Thursday, April 02, 2009

mama's potato salad

ok. i know. by tomorrow, what i meant was THURSDAY. and i know. there's no picture. this is because i can't remember shit anymore. but anyway--here's the cookbook entry all the same, and i promise it's tasty and pretty even though you can't see a picture of it! :)


my mama is famous for this potato salad. i can't tell you how many times i have eaten it at barbeques, cook-outs, pot-luck lunches, picnics, and holidays, and i still love it every time. of all us kids, my brother doug is really the only one who can make it like mama. i still try, and other people always seem to like it, but to me, it is just never quite the same. maybe it's because there are no measurements to speak of in mama's kitchen...the measurements are usually things like "some" and "a little."

  • potatoes (idaho, peeled, or red skinned, not peeled)
  • eggs
  • sweet pickle relish or salad cubes
  • onion
  • mayonnaise, or Miracle whip, if you want to be authentic
  • mustard
  • salt and pepper to taste
so this is a dynamic sort of recipe based on how big your bowl is and how many people you are going to feed. let's assume a pretty big bowl, and that this is a side for a cook-out with like 10 people. i would start with one medium potato per person plus a couple of extras, so let's say 10-12 med. potatoes. peel and cube these, and then boil them until soft, about 20 minutes. drain well when done. at the same time, put 8-ish eggs in a pot of cold water and bring to a boil. boil 10 minutes. cool and peel the eggs, then chop and add to the drained potatoes.

ok--this next part is where you get to use your zen. for this amount of potatoes and eggs, i would start with a big heaping tablespoon of relish, and about 1 and a half medium yellow onions, chopped. add these to the potatoes. next, add about a teaspoon of mustard, and about 2 heaping tablespoons of mayo. stir it up, and add mayo a little at a time until you get the right texture. taste often, and do not hesitate to add a little mustard or relish if you think it needs it. salt and pepper to taste--it takes more salt than you think it will, and don't be shy with that pepper!

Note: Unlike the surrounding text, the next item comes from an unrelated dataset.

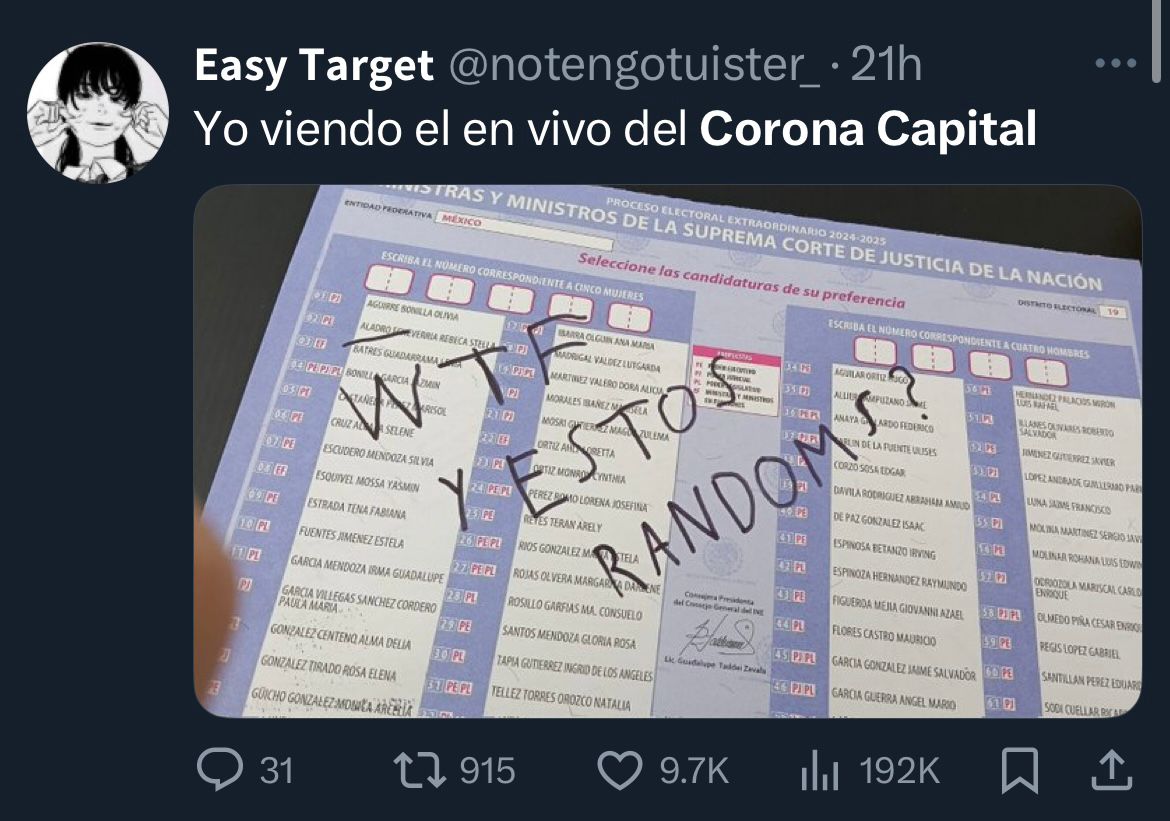
Task: Open the @notengotuister_ handle link
Action: (x=634, y=66)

this is a GREAT recipe to make a day ahead, as the onion flavor sort of makes it, and that takes at least a few hours to steep through the whole salad.

2 comments:

gray la gran said...

it makes a wonderful breakfast too!

Anonymous said...

My mother's potato salad recipe, though different, is in much the same vein. A little of this, some of that....taste. Lather, rinse, repeat. I have never been able to replicate it!